Site-Specific and Quantitative N-Glycan Heterogeneity Analysis of the Charge Isomers of an Anti-VEGF Recombinant Fusion Protein by High-Resolution Two-Dimensional Gel Electrophoresis and Mass Spectrometry

摘要

Glycan modification prompts important concerns about the quality control of biopharmaceutical production. Conbercept is a multiglycosylated recombinant fusion protein drug approved for the treatment of age-related macular degeneration (AMD). With 14 N-glycosites in the molecule and 7 N-glycosites in the monomer, the charge isomer separation and characterization of conbercept pose great challenges due to its enormous heterogeneities. The batch-to-batch stability on the charge isomer distribution and the possible causation of the pattern necessitate the development of effective analytical approaches. Here, the immobilized pH gradient (IPG)-based two-dimensional gel electrophoresis (2-DE) approach was first optimized to achieve high-resolution, high-reproducible separation and preparation of charge isomers.

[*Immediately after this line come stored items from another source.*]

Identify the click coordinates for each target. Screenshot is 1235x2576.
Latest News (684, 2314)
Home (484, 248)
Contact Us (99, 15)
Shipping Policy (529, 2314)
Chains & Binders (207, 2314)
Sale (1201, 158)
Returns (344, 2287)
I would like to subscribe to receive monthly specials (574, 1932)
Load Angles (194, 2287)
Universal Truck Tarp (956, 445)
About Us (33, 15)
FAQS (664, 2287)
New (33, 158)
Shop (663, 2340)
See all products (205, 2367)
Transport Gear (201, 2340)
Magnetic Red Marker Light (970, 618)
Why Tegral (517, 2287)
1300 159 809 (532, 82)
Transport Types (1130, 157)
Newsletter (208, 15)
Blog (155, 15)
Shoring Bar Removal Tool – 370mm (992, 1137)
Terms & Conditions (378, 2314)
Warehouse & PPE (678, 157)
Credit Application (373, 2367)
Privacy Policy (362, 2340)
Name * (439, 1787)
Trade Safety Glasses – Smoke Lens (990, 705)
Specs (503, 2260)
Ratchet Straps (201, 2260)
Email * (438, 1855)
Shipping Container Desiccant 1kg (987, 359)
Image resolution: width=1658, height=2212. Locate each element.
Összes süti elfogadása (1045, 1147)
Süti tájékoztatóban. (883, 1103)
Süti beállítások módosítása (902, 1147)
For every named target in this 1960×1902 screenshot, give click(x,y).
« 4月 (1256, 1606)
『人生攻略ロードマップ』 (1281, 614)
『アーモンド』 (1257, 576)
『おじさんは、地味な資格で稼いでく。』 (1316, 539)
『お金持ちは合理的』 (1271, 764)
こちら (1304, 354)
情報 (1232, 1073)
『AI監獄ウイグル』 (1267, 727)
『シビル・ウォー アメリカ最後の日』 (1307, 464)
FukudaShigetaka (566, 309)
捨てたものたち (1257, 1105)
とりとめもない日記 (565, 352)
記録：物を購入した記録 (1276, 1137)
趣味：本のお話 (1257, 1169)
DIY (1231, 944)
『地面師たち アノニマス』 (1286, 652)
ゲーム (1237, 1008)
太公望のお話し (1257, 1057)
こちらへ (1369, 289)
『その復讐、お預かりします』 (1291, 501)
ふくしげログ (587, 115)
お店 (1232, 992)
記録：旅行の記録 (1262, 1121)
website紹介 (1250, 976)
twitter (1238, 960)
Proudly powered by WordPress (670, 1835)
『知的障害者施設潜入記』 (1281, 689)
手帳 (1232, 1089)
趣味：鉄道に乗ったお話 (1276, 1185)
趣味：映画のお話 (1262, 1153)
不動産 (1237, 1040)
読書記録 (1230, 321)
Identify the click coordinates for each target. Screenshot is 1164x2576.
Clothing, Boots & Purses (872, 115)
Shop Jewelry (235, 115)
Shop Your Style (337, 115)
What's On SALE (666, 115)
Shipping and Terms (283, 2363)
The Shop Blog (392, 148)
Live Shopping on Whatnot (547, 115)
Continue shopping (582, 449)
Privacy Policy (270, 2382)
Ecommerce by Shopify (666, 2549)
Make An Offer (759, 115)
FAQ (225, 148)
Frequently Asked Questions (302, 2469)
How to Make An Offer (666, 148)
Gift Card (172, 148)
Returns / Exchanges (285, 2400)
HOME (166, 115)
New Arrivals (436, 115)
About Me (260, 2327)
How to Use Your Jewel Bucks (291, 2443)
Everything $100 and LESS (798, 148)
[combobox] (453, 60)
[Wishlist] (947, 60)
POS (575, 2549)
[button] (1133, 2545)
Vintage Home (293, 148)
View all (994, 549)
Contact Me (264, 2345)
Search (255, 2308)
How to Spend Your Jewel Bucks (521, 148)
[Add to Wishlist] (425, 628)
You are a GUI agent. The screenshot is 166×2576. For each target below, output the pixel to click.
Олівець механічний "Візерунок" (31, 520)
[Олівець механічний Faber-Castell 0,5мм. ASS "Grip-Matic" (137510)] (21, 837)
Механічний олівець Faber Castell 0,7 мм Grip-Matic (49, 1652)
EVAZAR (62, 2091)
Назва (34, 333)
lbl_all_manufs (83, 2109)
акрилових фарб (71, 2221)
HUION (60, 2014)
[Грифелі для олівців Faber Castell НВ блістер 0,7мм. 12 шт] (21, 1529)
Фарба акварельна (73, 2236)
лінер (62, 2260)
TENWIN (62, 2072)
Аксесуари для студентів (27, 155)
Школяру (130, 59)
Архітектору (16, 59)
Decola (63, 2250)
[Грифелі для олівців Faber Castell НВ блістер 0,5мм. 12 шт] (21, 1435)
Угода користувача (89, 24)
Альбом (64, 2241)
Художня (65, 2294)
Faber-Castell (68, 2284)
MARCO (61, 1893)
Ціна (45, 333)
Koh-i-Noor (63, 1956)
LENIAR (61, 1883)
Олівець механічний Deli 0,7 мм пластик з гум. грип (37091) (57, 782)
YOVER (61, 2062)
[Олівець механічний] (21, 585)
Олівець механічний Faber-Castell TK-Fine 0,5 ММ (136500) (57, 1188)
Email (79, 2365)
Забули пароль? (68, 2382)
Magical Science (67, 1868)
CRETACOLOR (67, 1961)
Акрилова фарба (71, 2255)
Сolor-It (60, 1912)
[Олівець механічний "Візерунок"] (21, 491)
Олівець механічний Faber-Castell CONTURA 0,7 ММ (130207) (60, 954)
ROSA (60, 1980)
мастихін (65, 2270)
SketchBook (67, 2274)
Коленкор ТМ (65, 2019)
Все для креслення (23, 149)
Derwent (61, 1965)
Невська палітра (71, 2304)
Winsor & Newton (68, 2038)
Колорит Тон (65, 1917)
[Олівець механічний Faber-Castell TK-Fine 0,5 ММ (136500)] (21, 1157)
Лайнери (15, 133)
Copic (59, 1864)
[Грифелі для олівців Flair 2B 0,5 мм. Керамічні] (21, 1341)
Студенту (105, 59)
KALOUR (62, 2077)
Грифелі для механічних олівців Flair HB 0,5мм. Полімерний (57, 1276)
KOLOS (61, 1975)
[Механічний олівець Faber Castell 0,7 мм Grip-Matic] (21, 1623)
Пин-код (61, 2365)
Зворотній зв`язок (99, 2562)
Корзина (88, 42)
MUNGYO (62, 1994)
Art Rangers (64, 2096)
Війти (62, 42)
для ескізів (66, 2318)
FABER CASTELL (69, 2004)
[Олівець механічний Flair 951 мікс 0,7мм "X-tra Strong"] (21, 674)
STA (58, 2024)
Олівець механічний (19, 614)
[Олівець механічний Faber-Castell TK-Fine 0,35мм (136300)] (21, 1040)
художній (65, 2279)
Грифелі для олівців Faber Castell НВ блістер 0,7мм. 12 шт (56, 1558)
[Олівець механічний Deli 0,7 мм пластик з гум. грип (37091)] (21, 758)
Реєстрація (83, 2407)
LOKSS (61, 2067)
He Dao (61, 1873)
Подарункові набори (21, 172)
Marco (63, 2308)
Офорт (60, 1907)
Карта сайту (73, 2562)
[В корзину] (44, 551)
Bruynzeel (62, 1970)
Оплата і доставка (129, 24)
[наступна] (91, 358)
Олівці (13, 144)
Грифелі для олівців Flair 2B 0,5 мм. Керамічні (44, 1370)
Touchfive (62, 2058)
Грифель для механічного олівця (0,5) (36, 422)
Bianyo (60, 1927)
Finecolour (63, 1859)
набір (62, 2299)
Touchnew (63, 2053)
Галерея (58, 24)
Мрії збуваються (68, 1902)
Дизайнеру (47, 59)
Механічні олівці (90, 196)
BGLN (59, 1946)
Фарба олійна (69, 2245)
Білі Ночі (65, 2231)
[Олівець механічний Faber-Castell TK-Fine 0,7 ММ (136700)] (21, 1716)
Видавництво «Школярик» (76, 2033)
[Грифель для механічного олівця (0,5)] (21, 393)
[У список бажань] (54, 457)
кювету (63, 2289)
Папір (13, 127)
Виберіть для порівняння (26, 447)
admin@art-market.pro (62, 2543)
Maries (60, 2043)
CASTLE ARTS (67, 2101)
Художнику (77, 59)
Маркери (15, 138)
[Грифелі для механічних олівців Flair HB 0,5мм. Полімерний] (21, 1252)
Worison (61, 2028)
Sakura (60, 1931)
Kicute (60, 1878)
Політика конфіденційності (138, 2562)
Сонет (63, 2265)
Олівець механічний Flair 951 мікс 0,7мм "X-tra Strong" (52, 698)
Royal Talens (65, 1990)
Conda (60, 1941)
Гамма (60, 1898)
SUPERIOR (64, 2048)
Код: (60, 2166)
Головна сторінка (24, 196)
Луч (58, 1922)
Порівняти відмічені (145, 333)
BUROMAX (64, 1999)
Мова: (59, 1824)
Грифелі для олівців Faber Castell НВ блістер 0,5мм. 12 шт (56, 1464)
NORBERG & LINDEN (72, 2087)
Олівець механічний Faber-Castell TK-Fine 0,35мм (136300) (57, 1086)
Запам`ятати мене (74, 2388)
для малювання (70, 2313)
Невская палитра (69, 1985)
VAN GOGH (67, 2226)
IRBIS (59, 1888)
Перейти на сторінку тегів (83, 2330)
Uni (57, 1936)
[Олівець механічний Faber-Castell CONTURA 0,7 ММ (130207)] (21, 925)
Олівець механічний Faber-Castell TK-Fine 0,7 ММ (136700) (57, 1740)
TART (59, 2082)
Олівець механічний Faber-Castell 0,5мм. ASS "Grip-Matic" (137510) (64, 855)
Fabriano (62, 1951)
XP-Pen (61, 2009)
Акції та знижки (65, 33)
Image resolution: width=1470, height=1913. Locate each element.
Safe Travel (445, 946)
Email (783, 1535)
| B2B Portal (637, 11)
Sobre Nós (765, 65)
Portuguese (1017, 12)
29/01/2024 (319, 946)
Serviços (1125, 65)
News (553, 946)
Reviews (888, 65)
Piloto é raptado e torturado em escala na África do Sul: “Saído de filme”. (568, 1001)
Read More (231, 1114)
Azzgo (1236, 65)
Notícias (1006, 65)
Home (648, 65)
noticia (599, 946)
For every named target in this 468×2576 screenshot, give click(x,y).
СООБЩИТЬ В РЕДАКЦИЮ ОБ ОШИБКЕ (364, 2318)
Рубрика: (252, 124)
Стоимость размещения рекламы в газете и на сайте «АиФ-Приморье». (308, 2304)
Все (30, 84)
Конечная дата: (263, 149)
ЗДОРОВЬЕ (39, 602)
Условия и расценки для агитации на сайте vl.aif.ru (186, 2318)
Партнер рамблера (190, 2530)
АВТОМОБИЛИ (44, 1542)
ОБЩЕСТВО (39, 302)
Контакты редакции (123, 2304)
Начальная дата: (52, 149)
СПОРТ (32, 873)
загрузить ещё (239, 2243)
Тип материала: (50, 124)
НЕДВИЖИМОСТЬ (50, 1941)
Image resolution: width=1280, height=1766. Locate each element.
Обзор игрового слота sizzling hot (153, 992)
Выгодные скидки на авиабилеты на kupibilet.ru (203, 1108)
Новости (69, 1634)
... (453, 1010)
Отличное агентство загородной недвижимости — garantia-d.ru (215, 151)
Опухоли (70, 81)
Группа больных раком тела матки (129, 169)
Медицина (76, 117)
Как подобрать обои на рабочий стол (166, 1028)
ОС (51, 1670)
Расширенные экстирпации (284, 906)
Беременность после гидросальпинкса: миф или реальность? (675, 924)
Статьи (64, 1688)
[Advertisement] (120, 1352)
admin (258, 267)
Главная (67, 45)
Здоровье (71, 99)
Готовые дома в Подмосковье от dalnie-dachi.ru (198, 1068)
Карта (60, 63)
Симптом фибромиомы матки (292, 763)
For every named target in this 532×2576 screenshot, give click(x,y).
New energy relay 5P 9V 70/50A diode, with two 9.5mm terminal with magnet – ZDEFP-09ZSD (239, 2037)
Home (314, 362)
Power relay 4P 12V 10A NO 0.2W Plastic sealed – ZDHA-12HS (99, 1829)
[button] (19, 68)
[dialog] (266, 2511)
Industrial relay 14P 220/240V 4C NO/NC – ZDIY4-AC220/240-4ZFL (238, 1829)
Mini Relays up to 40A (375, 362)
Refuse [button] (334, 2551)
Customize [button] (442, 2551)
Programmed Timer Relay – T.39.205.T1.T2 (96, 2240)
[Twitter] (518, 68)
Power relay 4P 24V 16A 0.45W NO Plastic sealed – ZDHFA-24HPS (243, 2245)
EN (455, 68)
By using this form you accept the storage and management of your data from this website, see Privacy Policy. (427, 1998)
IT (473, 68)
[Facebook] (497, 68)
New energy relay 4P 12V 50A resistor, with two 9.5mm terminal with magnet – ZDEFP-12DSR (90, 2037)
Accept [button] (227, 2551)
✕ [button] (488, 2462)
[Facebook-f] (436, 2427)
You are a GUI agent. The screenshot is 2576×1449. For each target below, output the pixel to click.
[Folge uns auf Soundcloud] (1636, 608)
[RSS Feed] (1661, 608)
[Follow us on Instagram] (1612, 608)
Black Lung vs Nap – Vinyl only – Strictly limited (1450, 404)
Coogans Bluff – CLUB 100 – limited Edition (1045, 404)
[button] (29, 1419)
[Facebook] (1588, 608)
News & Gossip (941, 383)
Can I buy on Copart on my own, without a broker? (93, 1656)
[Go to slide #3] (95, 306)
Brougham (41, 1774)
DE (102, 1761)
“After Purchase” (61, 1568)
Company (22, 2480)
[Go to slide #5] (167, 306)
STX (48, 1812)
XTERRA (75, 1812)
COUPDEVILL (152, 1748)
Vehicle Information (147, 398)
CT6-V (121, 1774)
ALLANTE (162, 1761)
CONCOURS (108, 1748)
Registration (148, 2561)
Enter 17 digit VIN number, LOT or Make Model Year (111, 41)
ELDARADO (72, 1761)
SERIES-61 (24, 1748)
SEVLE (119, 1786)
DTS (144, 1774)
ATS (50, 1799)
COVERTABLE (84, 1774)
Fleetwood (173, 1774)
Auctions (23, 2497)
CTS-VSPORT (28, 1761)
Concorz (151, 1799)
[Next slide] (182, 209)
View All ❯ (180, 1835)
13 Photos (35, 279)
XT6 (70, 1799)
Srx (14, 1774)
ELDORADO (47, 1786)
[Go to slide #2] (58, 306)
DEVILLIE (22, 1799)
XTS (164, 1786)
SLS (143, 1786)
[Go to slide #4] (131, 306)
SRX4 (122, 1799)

Then, combined with the quantitative analysis strategy of site-specific N-glycan heterogeneity based on the diagnostic MS2 ion (peptides+GlcNAc, Y1 ions) of glycopeptides, an integrated approach for the quantitation of site-specific N-glycan heterogeneities among charge isomers was established. Finally, the quantitation of site-specific N-glycoforms in each of the 2-DE resolved spots were performed, and the results showed that the sialylation tends to increase for gel spots located in the acidic regions. This study provides an effective approach to separate the charge isomers of the heavily glycosylated protein drugs, and to quantitatively explore the site-specific N-glycans dynamics along with the different charge isomers.